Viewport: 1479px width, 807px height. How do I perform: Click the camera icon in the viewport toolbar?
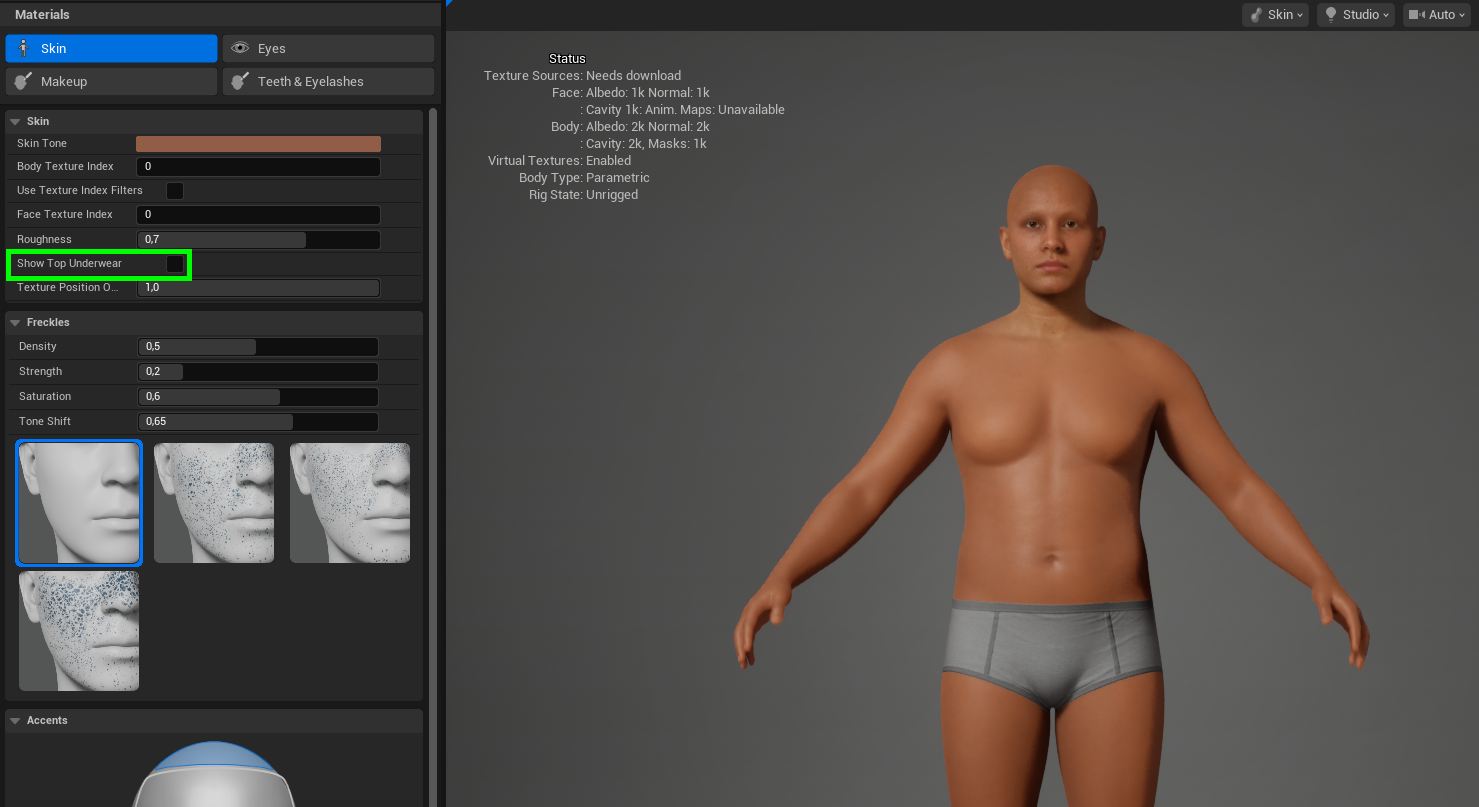[x=1416, y=15]
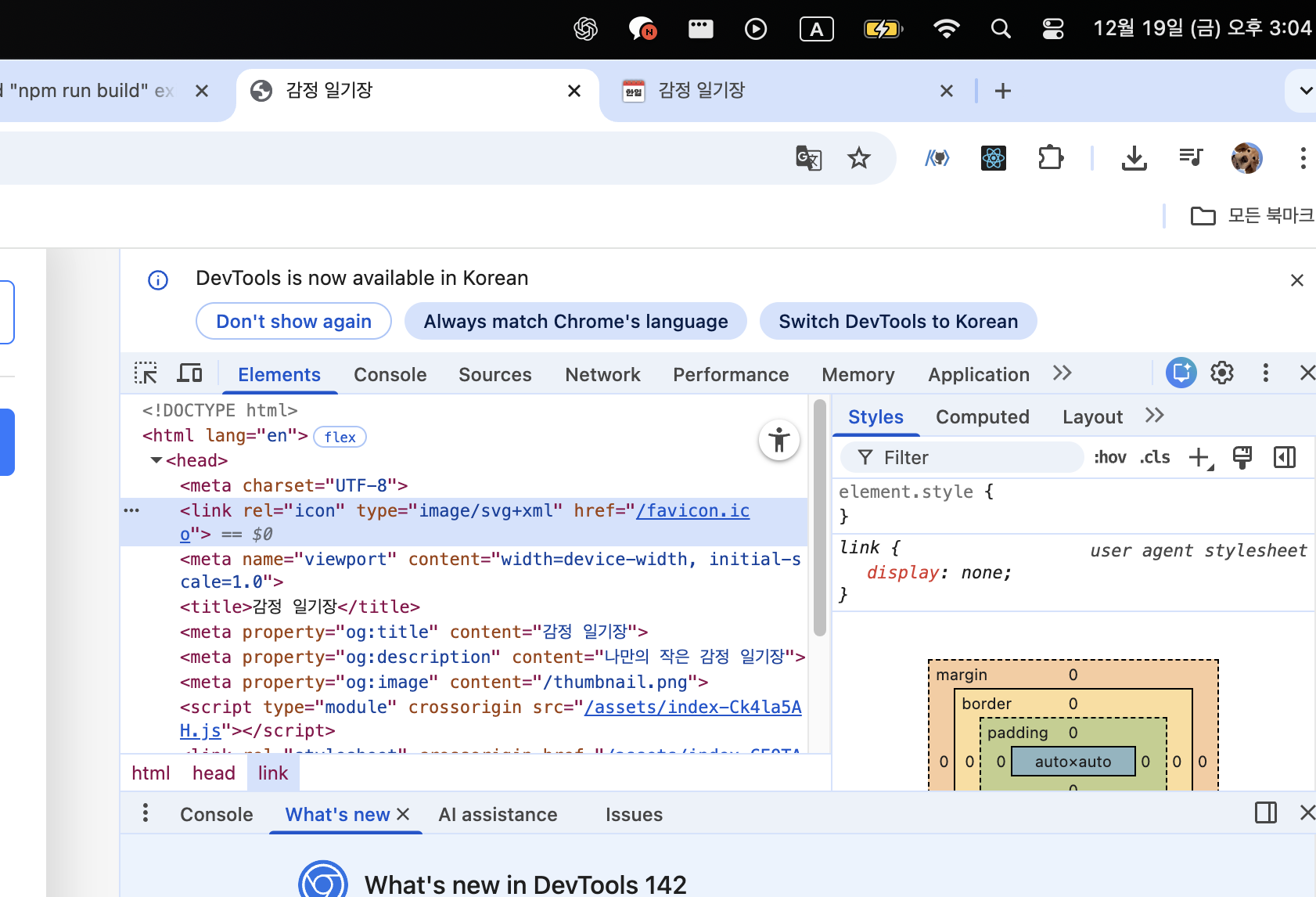Add a new style rule
Image resolution: width=1316 pixels, height=897 pixels.
[x=1199, y=458]
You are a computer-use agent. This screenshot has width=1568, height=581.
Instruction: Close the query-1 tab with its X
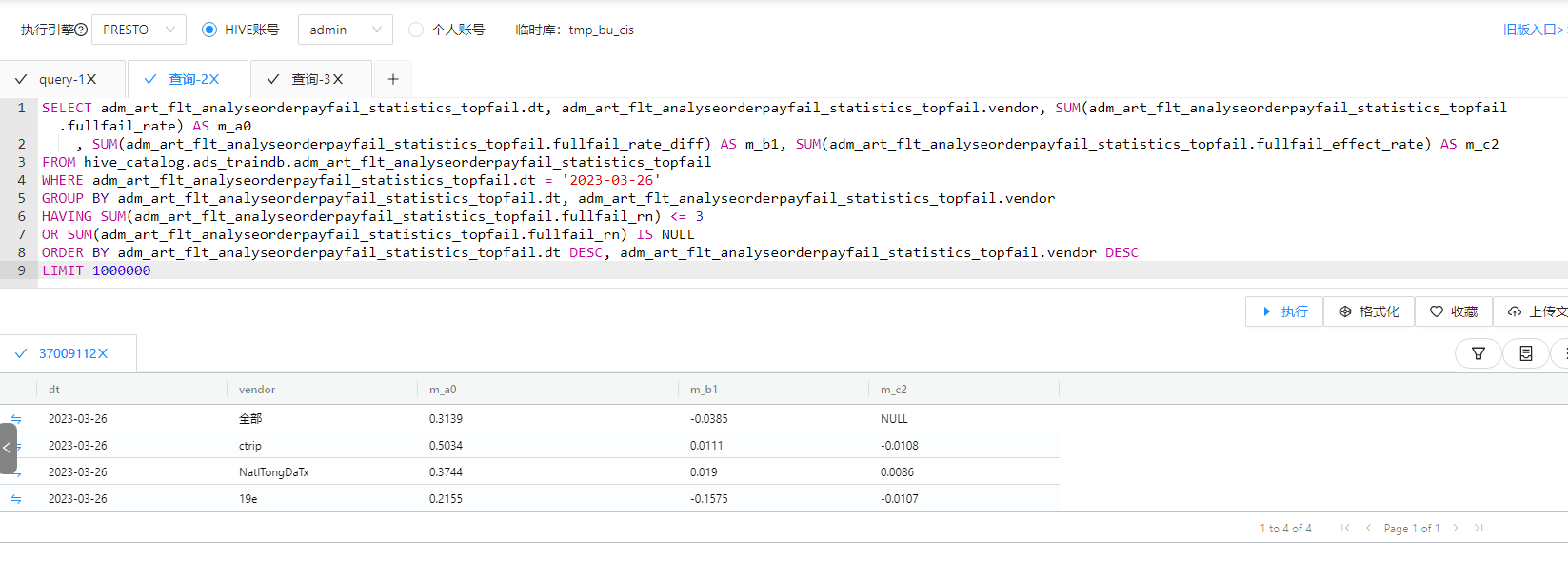tap(91, 79)
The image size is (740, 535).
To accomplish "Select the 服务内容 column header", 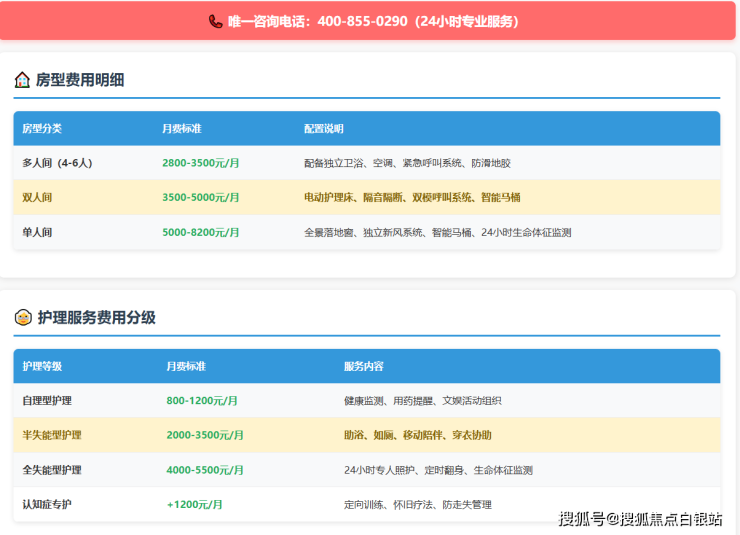I will pyautogui.click(x=364, y=367).
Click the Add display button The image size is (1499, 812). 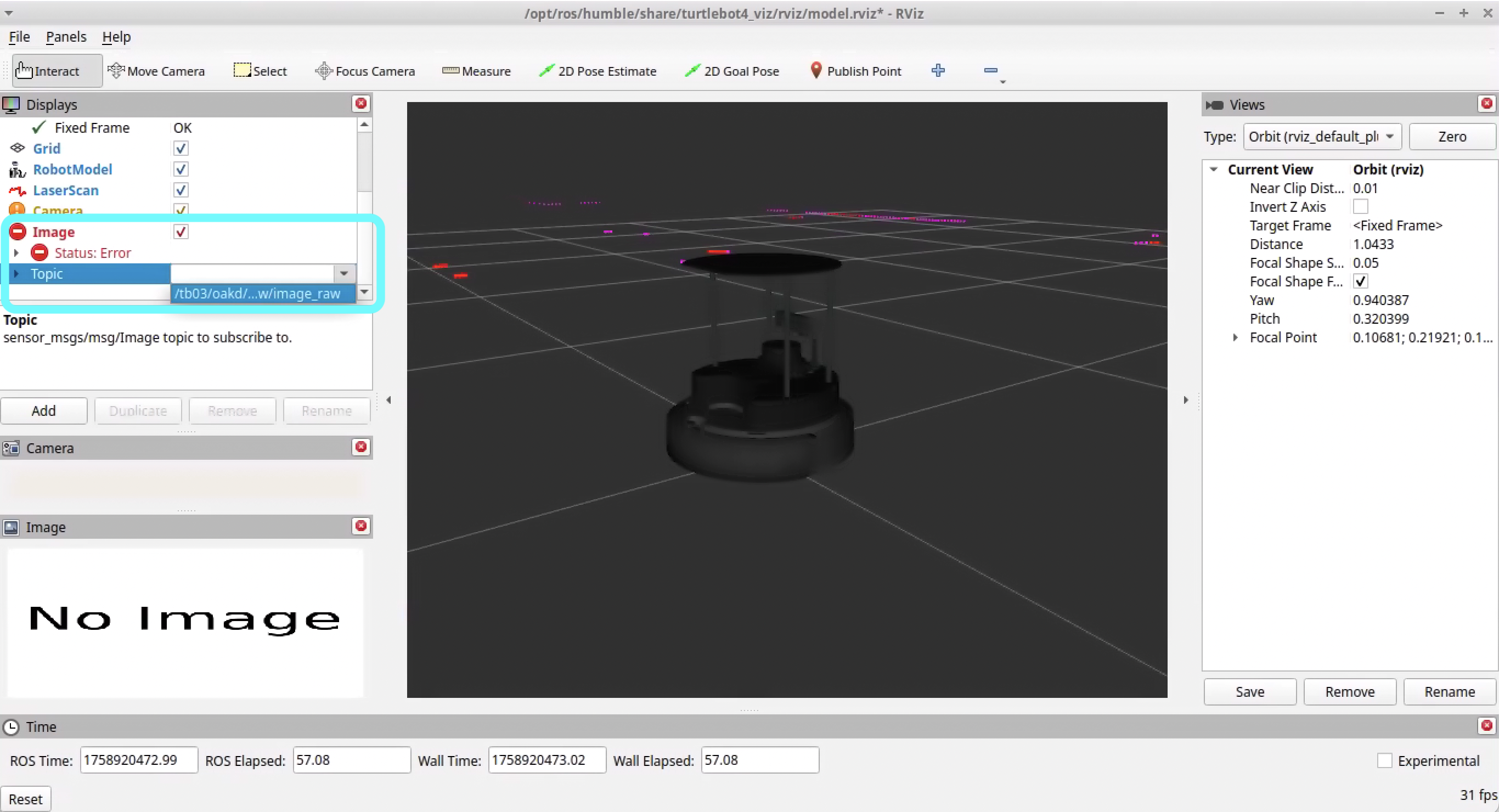tap(44, 411)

__________

Please put the lines of the records from the first line through the one containing "tap(91, 79)", inclusive, into a numbered list, skipping blank lines and leaving out the pictures.

Written solution:
1. Viewport: 1479px width, 807px height. How do I perform: Click the camera icon in the viewport toolbar?
2. [x=1416, y=15]
3. Add a new style rule
4. Image resolution: width=1316 pixels, height=897 pixels.
5. [x=1199, y=458]
6. You are a computer-use agent. This screenshot has width=1568, height=581.
7. Instruction: Close the query-1 tab with its X
8. tap(91, 79)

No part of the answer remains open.